AI warns that instead of supporting stereotypes, public officials should focus on solving the problem of segregation of Roma children in schools.
“It is the segregation in education which significantly limits the future of Roma children and their opportunities to find a place in the labour market,” said Sloboda. “AI views the solutions of the type ‘first duties and then rights’ that governmental officials bring as being of a repressive character, which are looking at the community through the prism of prejudices and generalisations that are not built on human rights principles.”
According to Sloboda, the way that politicians approach the situation reflects their preoccupation with votes and not their responsibility towards Slovakia’s obligations in the area of human rights. AI notes that each proposed measure should be based on respect and the protection of human rights.
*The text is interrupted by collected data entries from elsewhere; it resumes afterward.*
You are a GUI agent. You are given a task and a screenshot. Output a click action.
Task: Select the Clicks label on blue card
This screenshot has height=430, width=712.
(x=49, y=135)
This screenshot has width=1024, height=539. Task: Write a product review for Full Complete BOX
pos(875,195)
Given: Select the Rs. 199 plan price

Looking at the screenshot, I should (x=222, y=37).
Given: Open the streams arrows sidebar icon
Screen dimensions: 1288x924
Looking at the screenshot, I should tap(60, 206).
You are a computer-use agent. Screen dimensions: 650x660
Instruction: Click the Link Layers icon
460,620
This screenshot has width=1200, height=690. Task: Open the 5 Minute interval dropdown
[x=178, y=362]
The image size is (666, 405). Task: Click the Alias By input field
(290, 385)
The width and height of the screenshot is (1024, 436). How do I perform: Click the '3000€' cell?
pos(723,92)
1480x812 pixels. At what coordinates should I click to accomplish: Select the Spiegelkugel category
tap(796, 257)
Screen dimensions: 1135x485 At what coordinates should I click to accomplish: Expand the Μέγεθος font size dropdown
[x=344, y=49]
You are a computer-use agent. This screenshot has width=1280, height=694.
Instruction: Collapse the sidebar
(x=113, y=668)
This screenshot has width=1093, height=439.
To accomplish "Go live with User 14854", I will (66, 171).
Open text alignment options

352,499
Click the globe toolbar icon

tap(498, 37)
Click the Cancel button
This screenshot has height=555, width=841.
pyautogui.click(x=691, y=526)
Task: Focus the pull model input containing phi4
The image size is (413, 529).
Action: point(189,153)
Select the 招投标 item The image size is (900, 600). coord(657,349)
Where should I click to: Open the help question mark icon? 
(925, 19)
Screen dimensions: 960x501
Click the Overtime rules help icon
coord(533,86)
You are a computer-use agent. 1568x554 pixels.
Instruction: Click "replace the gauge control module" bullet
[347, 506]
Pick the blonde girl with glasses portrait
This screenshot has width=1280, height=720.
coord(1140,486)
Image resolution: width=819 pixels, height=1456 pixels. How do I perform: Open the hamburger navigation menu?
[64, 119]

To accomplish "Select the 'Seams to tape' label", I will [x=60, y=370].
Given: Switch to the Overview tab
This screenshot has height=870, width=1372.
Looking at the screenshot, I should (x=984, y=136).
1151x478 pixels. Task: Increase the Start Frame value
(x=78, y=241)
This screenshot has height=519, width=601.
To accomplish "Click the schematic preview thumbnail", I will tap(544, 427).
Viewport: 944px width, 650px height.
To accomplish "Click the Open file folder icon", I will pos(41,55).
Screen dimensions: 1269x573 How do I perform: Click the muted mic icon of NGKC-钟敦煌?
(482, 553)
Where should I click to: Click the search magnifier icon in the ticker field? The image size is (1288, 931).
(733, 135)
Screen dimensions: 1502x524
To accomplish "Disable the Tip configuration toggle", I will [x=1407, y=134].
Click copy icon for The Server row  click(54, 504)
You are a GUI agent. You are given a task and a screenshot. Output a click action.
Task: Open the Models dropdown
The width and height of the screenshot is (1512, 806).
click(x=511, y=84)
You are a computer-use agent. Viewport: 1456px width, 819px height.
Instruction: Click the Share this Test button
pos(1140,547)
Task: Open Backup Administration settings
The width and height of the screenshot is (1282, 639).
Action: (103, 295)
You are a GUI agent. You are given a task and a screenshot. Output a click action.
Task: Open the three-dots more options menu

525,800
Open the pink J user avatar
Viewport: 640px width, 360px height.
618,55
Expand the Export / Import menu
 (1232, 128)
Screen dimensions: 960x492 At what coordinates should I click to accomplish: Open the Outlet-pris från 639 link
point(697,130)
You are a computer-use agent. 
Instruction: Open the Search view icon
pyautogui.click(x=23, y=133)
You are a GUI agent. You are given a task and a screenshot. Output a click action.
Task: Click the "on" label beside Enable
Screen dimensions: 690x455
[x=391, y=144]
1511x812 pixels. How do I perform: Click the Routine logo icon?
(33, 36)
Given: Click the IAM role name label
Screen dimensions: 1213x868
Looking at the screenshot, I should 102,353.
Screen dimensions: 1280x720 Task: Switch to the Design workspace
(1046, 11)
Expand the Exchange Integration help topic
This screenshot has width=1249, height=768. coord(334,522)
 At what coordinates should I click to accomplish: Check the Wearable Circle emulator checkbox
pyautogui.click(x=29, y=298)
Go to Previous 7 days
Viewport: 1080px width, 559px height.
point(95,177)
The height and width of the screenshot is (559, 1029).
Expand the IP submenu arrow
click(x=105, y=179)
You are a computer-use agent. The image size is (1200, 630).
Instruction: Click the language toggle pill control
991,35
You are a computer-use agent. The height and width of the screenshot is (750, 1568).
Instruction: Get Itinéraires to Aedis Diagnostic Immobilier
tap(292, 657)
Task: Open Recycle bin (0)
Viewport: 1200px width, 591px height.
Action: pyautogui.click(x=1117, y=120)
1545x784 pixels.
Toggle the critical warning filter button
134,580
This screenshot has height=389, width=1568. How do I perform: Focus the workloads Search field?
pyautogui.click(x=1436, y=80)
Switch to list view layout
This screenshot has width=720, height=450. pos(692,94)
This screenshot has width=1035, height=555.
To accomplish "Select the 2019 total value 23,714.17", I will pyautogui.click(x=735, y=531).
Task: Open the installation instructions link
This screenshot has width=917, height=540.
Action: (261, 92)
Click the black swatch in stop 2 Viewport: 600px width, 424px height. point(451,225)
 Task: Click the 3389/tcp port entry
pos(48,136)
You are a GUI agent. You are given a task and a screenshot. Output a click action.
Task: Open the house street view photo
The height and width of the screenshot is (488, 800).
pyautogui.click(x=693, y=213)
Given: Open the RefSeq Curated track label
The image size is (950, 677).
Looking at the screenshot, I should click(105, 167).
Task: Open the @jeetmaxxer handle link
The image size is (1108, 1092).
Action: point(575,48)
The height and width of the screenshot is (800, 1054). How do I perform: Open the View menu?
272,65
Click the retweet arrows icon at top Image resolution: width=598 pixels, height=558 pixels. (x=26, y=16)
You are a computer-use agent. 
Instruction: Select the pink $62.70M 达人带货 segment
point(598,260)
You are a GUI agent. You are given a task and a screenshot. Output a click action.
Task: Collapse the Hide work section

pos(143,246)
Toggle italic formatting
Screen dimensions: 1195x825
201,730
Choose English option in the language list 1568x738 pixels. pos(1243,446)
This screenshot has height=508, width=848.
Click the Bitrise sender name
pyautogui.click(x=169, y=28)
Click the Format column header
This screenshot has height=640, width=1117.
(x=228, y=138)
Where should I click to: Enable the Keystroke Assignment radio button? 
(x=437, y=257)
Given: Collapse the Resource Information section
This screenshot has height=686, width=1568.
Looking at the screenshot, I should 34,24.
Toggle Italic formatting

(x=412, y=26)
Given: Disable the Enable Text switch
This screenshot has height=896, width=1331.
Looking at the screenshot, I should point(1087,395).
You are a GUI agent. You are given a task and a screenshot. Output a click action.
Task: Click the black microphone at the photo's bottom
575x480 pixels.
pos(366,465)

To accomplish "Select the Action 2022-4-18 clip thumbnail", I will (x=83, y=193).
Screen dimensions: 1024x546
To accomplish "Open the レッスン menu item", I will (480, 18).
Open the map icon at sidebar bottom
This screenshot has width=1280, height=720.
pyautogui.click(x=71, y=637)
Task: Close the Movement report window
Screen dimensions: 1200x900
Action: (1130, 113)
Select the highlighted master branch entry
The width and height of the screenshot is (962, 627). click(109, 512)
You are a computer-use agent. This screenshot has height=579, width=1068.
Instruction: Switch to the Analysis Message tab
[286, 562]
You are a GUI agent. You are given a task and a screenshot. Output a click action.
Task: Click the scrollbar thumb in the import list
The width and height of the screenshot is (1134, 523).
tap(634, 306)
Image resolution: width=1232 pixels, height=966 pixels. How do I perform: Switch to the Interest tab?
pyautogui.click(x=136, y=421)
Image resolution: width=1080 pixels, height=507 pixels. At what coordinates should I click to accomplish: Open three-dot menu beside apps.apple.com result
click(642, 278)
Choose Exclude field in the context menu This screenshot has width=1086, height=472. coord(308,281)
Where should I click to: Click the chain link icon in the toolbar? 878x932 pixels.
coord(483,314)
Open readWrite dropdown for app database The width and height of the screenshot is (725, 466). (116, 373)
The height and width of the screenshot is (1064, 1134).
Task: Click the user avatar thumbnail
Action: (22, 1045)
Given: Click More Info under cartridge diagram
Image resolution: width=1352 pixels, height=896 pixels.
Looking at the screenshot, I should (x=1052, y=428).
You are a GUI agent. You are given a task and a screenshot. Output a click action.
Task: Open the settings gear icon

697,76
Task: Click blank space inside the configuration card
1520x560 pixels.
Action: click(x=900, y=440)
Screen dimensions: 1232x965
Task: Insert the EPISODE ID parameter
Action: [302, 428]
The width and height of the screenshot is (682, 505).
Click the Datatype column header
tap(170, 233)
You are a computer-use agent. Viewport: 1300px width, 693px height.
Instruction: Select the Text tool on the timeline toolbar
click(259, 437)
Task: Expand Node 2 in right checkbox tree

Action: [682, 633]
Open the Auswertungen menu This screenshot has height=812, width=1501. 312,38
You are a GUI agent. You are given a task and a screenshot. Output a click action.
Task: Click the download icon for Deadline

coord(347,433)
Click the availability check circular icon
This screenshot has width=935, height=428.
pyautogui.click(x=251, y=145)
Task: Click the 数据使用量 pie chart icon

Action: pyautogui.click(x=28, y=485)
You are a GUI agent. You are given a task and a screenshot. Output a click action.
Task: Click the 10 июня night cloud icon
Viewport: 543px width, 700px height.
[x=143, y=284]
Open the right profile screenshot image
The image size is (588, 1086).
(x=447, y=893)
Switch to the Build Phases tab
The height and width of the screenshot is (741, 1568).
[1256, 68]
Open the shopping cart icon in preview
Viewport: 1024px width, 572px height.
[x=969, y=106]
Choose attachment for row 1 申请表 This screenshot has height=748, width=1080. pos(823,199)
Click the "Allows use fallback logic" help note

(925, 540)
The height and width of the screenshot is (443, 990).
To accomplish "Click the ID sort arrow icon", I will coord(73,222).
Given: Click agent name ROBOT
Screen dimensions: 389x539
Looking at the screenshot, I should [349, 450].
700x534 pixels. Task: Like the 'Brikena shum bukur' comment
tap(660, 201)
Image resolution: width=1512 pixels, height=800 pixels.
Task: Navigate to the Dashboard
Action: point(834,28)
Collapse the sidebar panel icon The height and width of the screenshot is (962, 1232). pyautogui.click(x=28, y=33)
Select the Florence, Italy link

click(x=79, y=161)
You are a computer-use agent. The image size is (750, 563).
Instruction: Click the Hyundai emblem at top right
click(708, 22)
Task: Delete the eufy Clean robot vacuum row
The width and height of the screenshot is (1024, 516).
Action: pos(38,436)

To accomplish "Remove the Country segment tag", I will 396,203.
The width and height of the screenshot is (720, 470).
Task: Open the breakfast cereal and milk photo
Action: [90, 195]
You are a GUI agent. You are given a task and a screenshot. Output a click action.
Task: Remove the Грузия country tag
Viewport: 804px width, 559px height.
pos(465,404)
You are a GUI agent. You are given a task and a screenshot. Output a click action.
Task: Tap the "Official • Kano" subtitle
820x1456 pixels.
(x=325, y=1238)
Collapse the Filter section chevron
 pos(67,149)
Report: Extremist rallies on the rise
A recent report on combating extremism in Slovakia issued by the Interior Ministry, suggests that 2011 saw an increase in extremist demonstrations. Most of these protests – along with manifestations of hate-fuelled behaviour in general – were organised or spread via the internet, the report states.
“The organisers of demonstrations sought ‘unifying’ topics (i.e. ones appealing to supporters of both the left and right wings) such as ‘anti-gypsyism’, criticism of the social system, and cases in the media,” the document stated, as quoted by TASR.
The report also warned that Slovak extremists had moved on from anonymous action, through participation in civil associations, all the way to politics – and that to achieve their goals they have typically made use of problems affecting socially disadvantaged communities.
“When pointing to a certain problem, they [the organisers] intentionally take advantage of the frustrations of local people,” the report stated, referring to People’s Party – Our Slovakia, which was active throughout Slovakia last year, TASR wrote.